Für AMC Theatres, die größte Kinokette in den USA, die im Jänner diesen Jahres noch einmal die Pleite vermeiden konnte, war es realistischer, trotz der kurzen Zeit von zwei Wochen, am 5. März wieder zu eröffnen - pünktlich zum Kinostart von "Raya und der letzte Drache" und "Chaos Walking". Die zweitgrößte, Regal Entertainment, bleibt jedoch bis auf weiteres geschlossen, wohl noch so lange bis mehr Menschen pro Saal erlaubt sind und die Leinwände in Los Angeles wieder hell werden. Die kalifornische Küstenstadt gehört mit New York zu den wichtigsten Märkten in den USA, und so lange die geschlossen sind, bleiben auch die Blockbuster aus.

In Abwesenheit der Kinos hat sich im vergangenen Jahr viel in der Filmlandschaft verändert. Große Hollywood-Studios haben ihre Blockbuster-Starts verschoben oder geben sie direkt für das Streaming frei. Unsere eigenen Gewohnheiten, wie wir Filme schauen, haben sich verändert. Warner Bros. hat seine gesamte 2021er Liste für das Streaming am selben Tag freigegeben, an dem die Filme in die Kinos kommen. Das war bis dato unvorstellbar. Die Zeit wird zeigen, ob die Menschen in die Kinos zurückkehren werden.
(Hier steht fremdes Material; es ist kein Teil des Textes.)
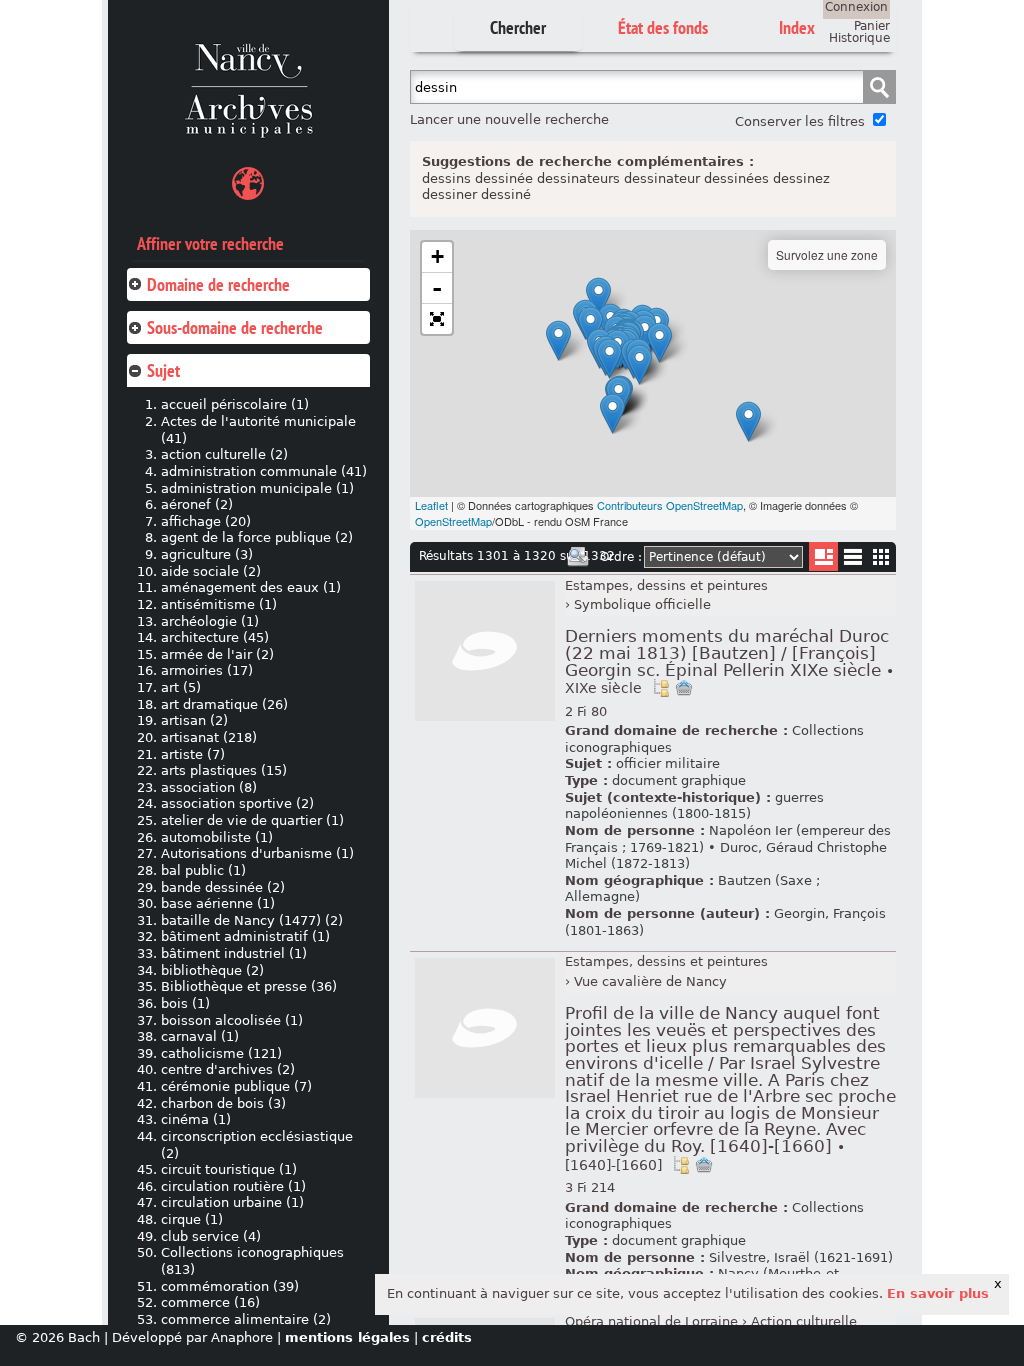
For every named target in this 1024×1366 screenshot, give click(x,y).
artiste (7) (193, 754)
Wir haben das Glück in einer Zeit zu leben, in der Tausende von Filmen auf Knopfdruck auf unseren Fernsehern und Computern verfügbar sind. Trotzdem gibt es einige Dinge, die das Heimkino nicht replizieren kann, einschließlich einiger Aspekte des Kinobesuchs, die man bis Anfang März vergangenen Jahres für selbstverständlich hielt: sich in einer riesigen Leinwand verlieren; ein Klang, der den ganzen Raum ausfüllt; einfach mal das Handy für einige Stunden beiseitelegen; sogar das nervige Geschmatze von Popcorn eine Reihe weiter und sogar das laute Rumpeln der New Yorker U-Bahn, über das sich sonst immer alle beschweren.